Каждый из китайских интеллектуалов, с которым мне довелось беседовать, подчеркивал, как тяжело было выносить бремя этих конфликтов. Даже учитывая неизбежно сопровождающую любой переходный период общую тенденцию акцентировать внимание только на хаосе (некоторые интеллектуалы, должно быть, вели относительно размеренный образ жизни), несомненно, эмоциональный хаос царил повсюду. Патриотические чувства целых поколений студентов так и остались неутоленными, бунтарство — тщетным, вина — неразрешенной, самоопределение — размытым. Сыновья и дочери открыто конфликтовали со своими родителями в обществе, не приспособленном для разрешения таких раздоров. Несмотря на большой прогресс в юношеском самоутверждении и значительный шаг вперед в улучшении положения женщин, во многих сферах по-прежнему царила полная неразбериха. В конфликтах между отцами и детьми компромиссы порой достигались ценой страшных страданий обеих сторон. А попрание четко определенных мужских и женских социальных ролей зачастую приводило к явному женскому господству, примеры чему мы неоднократно находили в историях жизни наших героев30.

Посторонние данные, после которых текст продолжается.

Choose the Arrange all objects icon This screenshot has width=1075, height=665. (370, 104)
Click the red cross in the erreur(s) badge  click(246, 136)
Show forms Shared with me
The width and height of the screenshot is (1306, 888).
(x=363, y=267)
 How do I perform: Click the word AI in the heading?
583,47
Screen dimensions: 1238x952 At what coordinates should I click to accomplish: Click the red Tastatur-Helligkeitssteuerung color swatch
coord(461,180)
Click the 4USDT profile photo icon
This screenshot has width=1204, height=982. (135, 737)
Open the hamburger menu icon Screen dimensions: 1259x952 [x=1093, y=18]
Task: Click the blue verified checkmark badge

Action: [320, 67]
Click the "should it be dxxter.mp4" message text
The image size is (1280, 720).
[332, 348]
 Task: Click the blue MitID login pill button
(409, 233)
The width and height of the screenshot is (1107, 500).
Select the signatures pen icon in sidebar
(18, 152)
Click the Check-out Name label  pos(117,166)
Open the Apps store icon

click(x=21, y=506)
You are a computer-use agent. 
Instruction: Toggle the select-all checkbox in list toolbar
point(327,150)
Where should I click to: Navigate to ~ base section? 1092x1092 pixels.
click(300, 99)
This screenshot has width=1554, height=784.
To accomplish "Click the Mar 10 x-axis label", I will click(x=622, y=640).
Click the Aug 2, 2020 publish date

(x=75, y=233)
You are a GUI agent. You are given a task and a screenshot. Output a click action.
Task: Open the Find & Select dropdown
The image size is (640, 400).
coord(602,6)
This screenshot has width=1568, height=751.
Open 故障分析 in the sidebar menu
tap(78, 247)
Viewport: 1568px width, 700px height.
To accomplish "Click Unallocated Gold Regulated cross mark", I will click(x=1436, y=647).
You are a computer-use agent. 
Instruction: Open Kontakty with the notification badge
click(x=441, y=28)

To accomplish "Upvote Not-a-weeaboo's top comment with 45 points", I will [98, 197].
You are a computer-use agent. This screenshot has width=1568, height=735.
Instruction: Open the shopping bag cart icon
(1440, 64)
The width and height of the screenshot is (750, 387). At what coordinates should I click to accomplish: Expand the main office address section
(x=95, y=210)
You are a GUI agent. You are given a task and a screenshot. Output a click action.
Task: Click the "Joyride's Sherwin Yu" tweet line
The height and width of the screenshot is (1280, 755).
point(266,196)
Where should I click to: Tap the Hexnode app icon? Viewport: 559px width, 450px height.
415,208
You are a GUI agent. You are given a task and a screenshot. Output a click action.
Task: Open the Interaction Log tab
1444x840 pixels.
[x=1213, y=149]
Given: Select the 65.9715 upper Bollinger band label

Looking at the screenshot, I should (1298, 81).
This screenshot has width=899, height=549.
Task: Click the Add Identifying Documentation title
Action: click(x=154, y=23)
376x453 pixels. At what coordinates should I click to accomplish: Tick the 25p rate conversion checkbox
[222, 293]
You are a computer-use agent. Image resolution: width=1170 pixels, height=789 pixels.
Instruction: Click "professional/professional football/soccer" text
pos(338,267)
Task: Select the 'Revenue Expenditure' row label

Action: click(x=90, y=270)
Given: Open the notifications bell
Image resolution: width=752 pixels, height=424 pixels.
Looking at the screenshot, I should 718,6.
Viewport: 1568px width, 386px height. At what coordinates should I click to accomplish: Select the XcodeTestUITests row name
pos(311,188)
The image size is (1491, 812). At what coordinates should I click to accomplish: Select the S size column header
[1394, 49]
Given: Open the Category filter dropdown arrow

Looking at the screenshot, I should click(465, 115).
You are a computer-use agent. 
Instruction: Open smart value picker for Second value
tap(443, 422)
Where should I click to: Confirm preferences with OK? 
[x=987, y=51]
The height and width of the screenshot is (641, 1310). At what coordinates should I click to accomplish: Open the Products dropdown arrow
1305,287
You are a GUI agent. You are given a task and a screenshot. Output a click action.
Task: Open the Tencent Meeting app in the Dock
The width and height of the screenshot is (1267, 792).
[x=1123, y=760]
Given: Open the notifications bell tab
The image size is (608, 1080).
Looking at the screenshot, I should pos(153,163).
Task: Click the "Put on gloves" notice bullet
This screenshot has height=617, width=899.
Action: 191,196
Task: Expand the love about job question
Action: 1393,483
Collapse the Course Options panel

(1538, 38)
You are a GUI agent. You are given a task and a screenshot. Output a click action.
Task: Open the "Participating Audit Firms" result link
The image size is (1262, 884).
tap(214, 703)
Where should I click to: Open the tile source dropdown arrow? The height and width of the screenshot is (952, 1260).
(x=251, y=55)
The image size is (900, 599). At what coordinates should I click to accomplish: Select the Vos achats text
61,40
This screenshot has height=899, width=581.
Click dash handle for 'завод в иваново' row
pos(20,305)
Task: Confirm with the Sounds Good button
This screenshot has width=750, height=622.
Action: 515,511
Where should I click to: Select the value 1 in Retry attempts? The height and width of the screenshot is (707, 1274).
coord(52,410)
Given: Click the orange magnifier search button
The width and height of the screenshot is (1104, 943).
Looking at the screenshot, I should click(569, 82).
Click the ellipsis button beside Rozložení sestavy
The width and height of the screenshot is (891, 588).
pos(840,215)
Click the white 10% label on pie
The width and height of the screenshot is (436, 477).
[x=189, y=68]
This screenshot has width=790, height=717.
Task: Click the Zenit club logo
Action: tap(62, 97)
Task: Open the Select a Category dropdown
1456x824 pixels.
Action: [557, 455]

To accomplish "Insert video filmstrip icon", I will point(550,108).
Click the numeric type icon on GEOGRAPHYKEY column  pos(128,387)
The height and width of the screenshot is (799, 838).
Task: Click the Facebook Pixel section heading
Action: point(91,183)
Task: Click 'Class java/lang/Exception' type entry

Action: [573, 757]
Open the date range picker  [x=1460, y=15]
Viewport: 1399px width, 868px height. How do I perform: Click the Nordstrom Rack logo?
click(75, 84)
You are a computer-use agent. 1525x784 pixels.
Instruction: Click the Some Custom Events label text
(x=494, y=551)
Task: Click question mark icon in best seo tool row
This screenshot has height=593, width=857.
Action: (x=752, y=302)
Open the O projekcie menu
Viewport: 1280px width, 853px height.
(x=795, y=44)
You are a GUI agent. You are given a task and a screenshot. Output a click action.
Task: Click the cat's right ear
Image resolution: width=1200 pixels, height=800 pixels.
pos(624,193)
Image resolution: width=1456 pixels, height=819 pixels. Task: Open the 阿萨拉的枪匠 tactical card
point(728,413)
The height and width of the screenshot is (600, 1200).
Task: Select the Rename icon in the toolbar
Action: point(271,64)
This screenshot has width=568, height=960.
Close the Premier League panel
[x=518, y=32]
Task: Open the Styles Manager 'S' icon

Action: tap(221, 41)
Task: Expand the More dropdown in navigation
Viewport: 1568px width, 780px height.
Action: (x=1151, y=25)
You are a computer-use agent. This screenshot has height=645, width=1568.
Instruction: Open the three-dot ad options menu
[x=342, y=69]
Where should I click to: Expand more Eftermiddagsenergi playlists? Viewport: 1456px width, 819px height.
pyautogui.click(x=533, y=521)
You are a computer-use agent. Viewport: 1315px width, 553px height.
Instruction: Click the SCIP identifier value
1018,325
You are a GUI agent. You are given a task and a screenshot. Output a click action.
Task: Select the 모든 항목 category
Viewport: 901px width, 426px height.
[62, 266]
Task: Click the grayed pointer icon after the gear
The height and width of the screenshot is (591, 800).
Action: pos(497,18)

Однажды ввергнутый в противоречащий традиционному современный западный мир китайский интеллектуал уже не мог повернуть вспять накопившиеся в нем психологические побуждения. Тягостные конфликты и представления, сформировавшиеся у него в ходе юношеской борьбы за обладание идентичностью взрослого, нередко сохранялись на всю жизнь, а борьба, которую вел современный студент, становилась неотъемлемой характеристикой самого переходного периода. Иногда бывший студент-активист с возрастом возвращался к традиционной модели, чтил свой сыновний долг, а затем наблюдал те же самые бунтарские порывы у собственного сына. Но каким бы почтительным или «современным» не казался с виду китайский интеллектуал, в глубине его души все равно происходила борьба между этими двумя тенденциями. Такой замысловатый гибрид из сыновней почтительности, национализма и западного либерализма чаще всего оставлял интеллектуала — в разное время и в разной степени — бунтующим, замкнутым, разочарованным, отчаявшимся. Бесконечная война и грабежи подрывали силы и надежду — первые революционные сражения, столкновения между полководцами, вторжения японцев, Вторая Мировая война и гражданская война между коммунистами и националистами. Направляемый во время последней фазы переходного периода группой, которая стала «консервативной и антиреволюционной» и не имеющий представления о собственных устремлениях, современный студент подвергся «общему упадку боевого духа»31 и обратил свой взгляд на коммунизм — а тот уже тут как тут.